SUPPLIED DATA START

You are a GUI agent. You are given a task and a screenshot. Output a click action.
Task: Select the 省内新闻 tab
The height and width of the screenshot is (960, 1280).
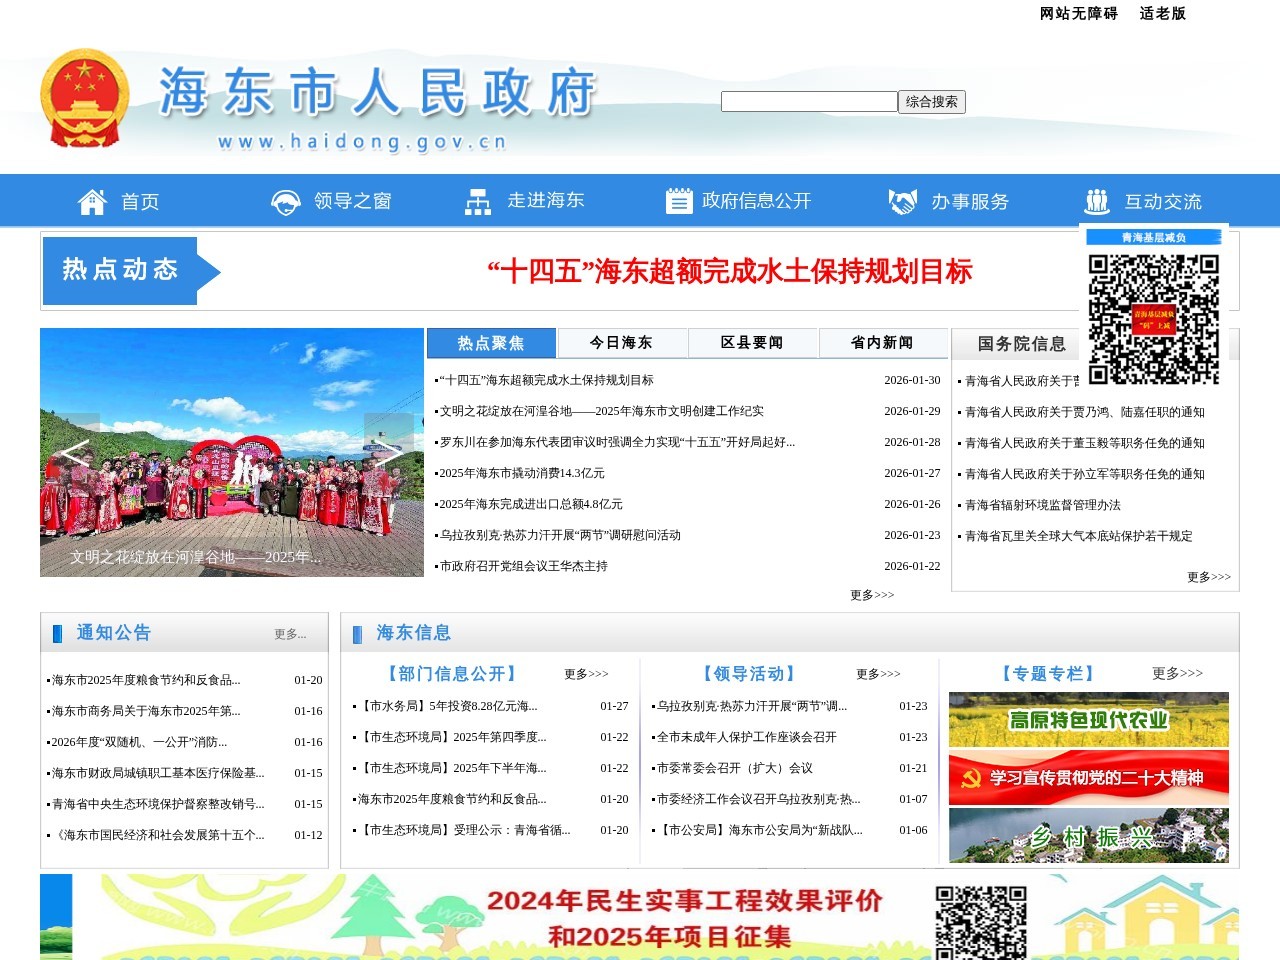pos(884,342)
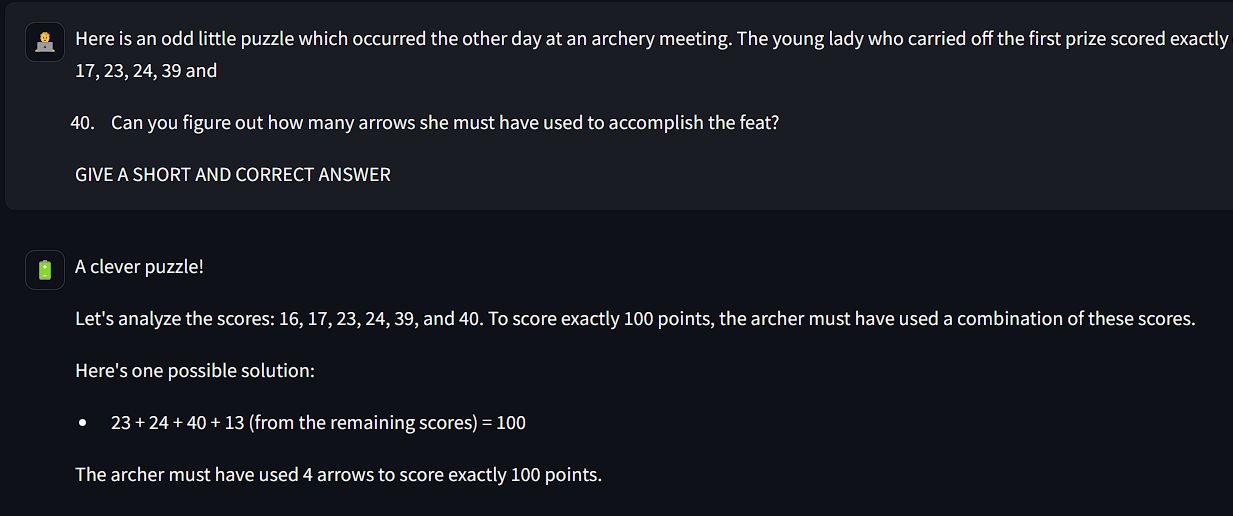Click the "A clever puzzle!" reply text
1233x516 pixels.
click(139, 267)
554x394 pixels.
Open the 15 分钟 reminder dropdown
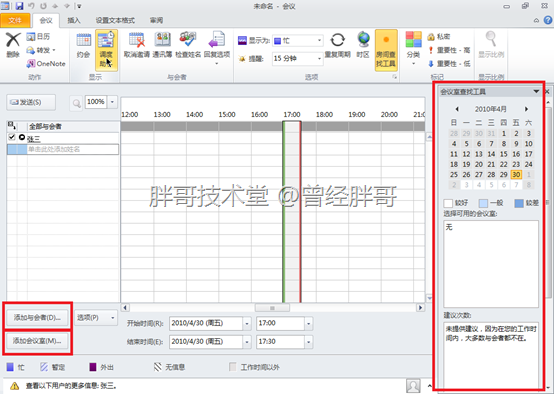[x=319, y=58]
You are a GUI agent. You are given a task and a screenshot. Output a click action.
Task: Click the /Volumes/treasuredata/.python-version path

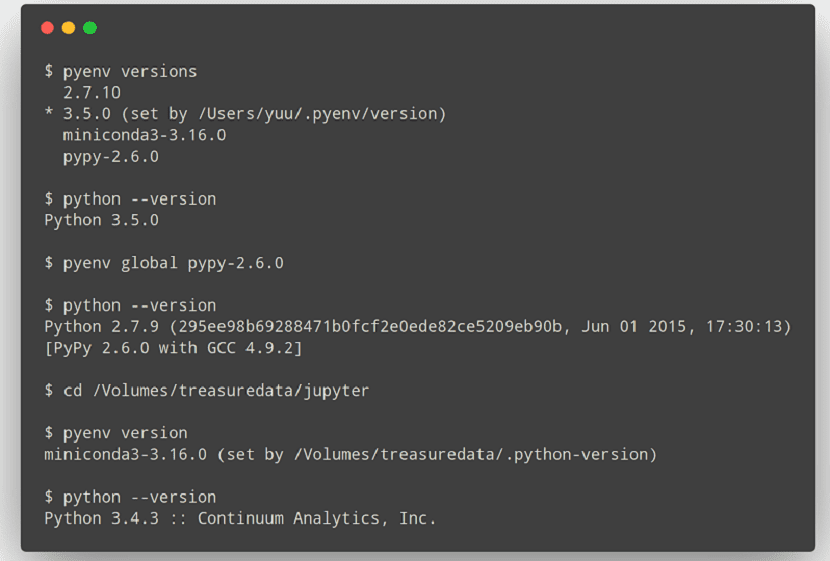click(469, 454)

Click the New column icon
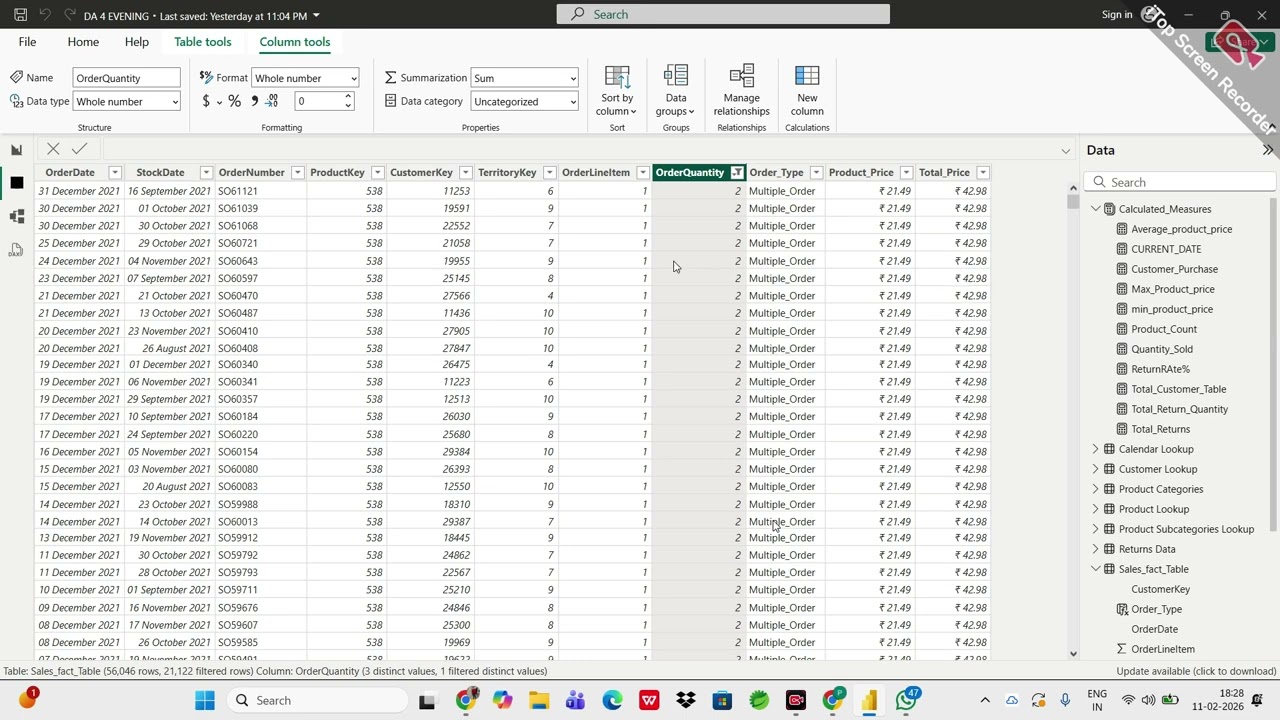point(807,91)
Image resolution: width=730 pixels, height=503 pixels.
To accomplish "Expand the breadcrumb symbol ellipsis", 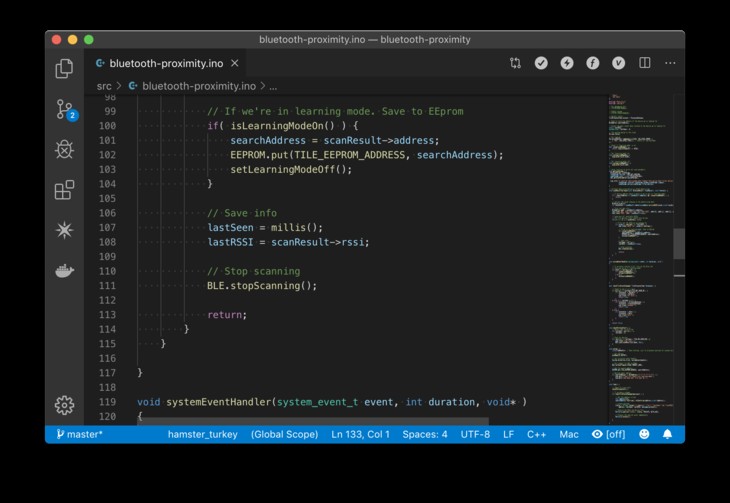I will pyautogui.click(x=273, y=86).
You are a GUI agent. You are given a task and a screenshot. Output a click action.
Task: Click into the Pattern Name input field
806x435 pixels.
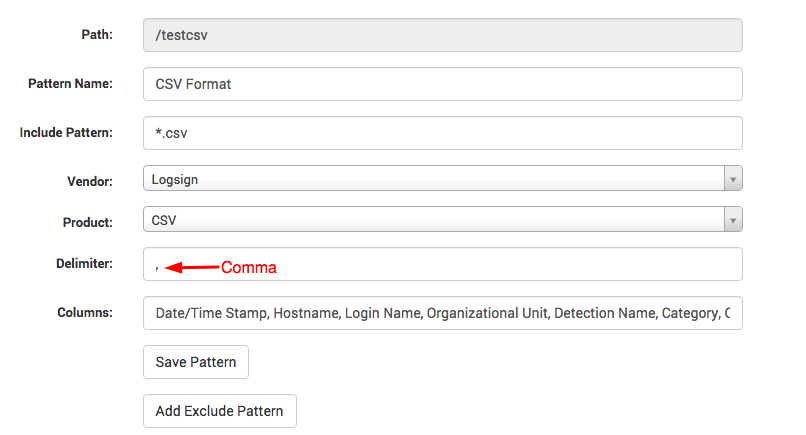(443, 84)
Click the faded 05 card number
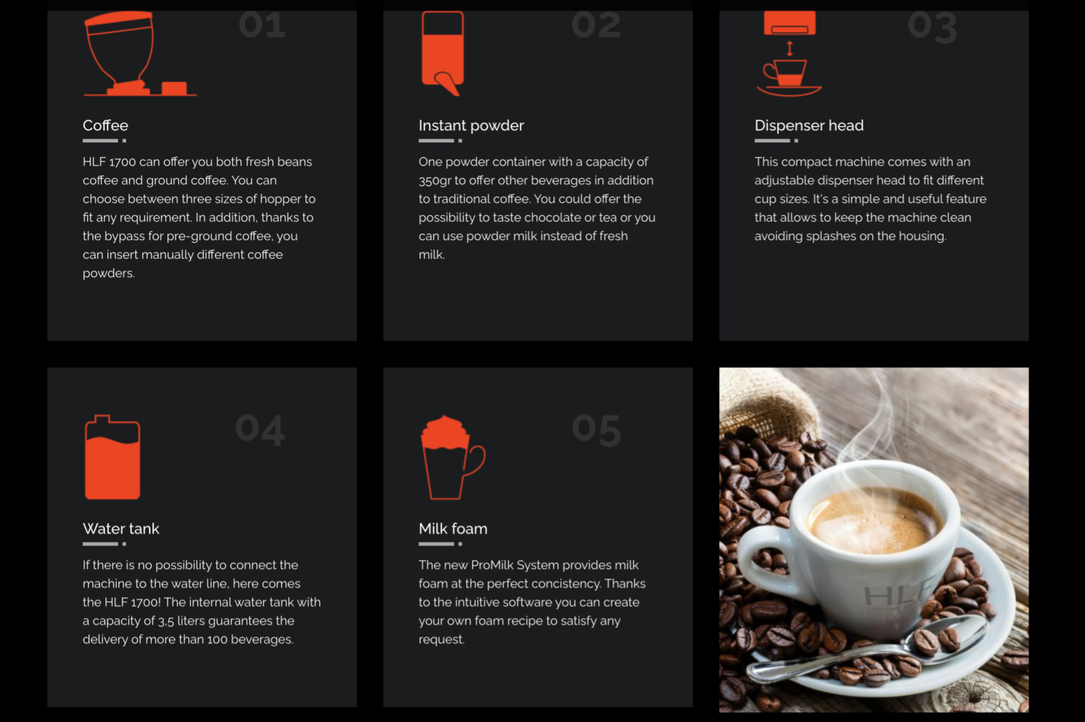The image size is (1085, 722). point(596,429)
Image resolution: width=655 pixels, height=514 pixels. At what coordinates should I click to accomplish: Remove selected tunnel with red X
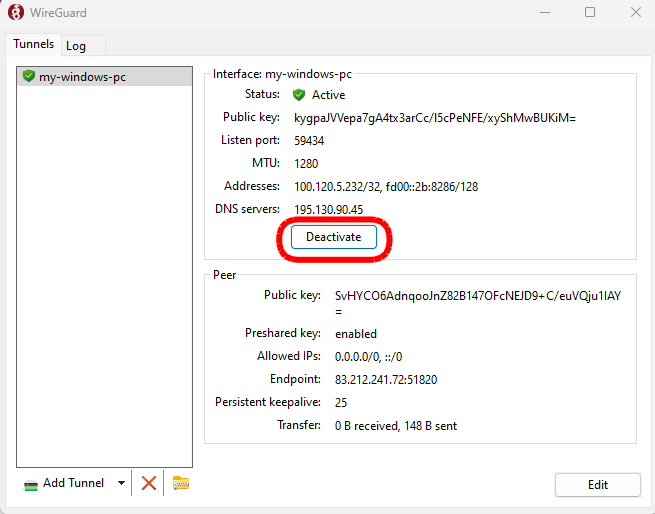(149, 483)
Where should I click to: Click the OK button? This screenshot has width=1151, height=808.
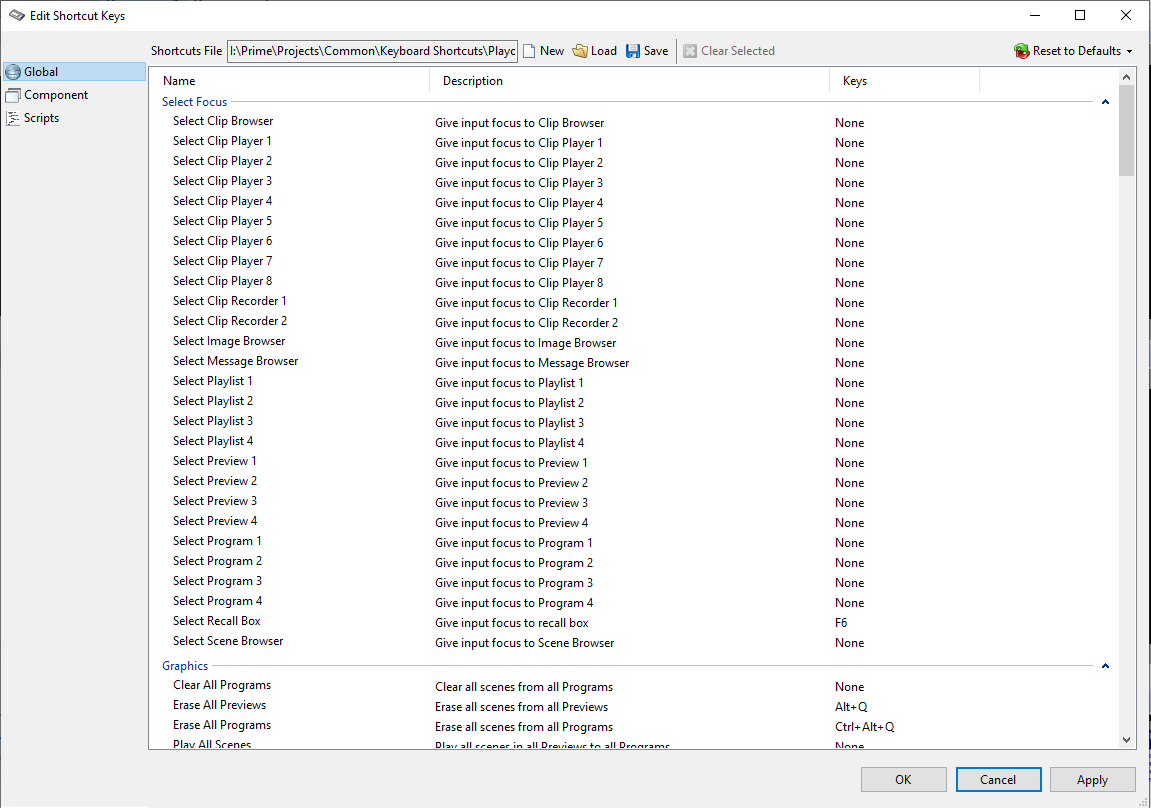point(903,780)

SUPPLIED DATA END

**WHAT NEEDS TO BE DONE**. Give again, word for word, the line that contains "Task: Click into the Pattern Name input field" and every line after it through the end of the entries; omit the pictures.

**ANSWER SPACE**.
Task: Click into the Pattern Name input field
806x435 pixels.
(443, 84)
Click the faded 05 card number
The image size is (1085, 722). point(596,429)
Image resolution: width=655 pixels, height=514 pixels. At what coordinates should I click to accomplish: Remove selected tunnel with red X
(149, 483)
Where should I click to: Click the OK button? This screenshot has width=1151, height=808.
point(903,780)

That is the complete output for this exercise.